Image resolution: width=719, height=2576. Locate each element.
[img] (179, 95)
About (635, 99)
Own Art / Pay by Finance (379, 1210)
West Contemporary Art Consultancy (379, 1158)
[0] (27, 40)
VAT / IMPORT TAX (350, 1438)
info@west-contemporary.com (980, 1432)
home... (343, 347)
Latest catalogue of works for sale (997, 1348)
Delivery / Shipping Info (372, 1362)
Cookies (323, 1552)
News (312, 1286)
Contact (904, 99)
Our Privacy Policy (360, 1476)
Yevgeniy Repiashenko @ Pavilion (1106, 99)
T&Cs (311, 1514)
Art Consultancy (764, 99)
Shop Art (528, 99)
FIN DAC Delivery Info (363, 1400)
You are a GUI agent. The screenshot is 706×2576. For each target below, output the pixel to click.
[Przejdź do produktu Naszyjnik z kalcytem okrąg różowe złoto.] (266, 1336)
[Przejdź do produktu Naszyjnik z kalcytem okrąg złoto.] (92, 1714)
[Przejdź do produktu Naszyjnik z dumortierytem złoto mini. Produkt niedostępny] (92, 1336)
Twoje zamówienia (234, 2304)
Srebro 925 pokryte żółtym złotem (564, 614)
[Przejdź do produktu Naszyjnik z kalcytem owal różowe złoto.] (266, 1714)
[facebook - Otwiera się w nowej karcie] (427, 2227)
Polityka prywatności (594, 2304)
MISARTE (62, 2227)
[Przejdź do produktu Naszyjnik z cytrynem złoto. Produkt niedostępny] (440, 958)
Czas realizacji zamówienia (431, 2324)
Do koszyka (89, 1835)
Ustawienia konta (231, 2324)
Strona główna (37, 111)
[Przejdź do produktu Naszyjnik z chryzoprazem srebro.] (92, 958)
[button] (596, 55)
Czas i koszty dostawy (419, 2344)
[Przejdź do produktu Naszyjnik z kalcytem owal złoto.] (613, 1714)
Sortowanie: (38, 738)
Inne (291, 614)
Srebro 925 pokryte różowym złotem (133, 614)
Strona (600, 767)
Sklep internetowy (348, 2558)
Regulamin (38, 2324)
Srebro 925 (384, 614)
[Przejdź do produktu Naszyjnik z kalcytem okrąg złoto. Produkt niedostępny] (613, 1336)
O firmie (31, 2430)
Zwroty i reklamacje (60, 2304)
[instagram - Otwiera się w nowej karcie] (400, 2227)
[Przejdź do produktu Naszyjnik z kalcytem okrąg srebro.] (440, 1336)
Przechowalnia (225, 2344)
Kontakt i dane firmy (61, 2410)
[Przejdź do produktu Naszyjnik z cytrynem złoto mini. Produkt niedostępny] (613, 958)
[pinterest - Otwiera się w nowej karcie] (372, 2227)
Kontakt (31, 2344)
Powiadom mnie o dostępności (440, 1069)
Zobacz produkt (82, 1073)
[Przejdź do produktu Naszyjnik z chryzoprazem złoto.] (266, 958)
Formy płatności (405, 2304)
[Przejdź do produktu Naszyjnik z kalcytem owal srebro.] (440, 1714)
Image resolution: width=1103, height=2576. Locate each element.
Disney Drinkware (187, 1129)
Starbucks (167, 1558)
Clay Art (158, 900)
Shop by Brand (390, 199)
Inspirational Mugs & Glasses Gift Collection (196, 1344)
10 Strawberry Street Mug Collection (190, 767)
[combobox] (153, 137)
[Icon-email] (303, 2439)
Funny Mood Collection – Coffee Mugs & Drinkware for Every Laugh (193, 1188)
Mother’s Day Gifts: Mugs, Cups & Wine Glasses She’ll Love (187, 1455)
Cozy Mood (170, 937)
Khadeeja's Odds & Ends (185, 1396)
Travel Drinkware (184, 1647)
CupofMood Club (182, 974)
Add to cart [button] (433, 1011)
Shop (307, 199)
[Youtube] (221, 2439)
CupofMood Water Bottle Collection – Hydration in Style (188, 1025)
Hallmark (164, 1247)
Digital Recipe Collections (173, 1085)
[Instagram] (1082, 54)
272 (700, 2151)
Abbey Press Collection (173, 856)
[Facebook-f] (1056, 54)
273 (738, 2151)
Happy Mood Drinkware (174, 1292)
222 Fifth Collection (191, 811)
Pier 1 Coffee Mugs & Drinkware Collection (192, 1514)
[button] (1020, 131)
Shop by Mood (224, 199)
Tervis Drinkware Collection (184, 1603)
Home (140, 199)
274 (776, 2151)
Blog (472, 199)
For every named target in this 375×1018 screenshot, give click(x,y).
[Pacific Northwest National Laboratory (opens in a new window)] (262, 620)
::::
= Work request =
Go through the entries above and report how many lines hold the word "Czas". Nothing but the number is needed.

= Solution =
2